Although the prospect of a eurozone break-up is off the table for now and the euro has stabilized, at least some say the eurozone’s underlying problems have not been resolved.

Unemployment in the eurozone is at 11.7 percent and over 26 percent in Spain and Greece. Retail sales were down 1.7 percent last year. European banks are showing dismal financial reports, CNNMoney reported.

Video:
Economist Predicts 'Unthinkable' for 2013

With European countries obsessed with cutting budgets and increasing taxes, odds of an economic rebound any time soon are remote.

“The economic concerns have not gone away. In the beginning of the year, there was a consensus belief that we got past the fear stage in Europe and we were moving back toward growth,” Frances Hudson, a strategist with Standard Life Investments, told CNNMoney. “But when you say ‘austerity,’ people feel terrible.”

And reforms that heartened investors may face headwinds due to political problems.

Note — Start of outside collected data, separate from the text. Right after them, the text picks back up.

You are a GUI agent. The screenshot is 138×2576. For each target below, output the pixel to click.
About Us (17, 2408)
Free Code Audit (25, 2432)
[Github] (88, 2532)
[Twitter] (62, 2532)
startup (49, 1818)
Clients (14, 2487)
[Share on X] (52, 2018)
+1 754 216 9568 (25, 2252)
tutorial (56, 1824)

Spain’s government is mired in a corruption scandal and its popularity is plummeting, while Italy will soon face important elections.

If Europe continues to struggle, a global economic revival is unlikely and global stock markets may falter, Hudson told CNNMoney.

Chances are low that the European Central Bank will cut rates as other central banks have done. Without a rate cut, European exporters will have difficulty competing against manufacturers in other countries.

Wolfgang Münchau, the Financial Times’ European economic columnist, agrees that the eurozone has yet to resolve its underlying problems. It should be forming a banking union with robust regulations. Instead, new legislation proposed in France and Germany, which would wall off their banks’ proprietary trading activities, shows that banking regulations will remain a national activity.

“Hardly a day passes by without someone declaring the end of the crisis. But its two most dangerous aspects are unresolved — zombie banks and macroeconomic adjustment,” he wrote.

“The most important signal sent by the unilateral legislation in France and Germany is the lack of political will to sort out the banking mess, which is at the heart of the eurozone crisis. Instead, governments are seeking refuge in symbolic gestures.”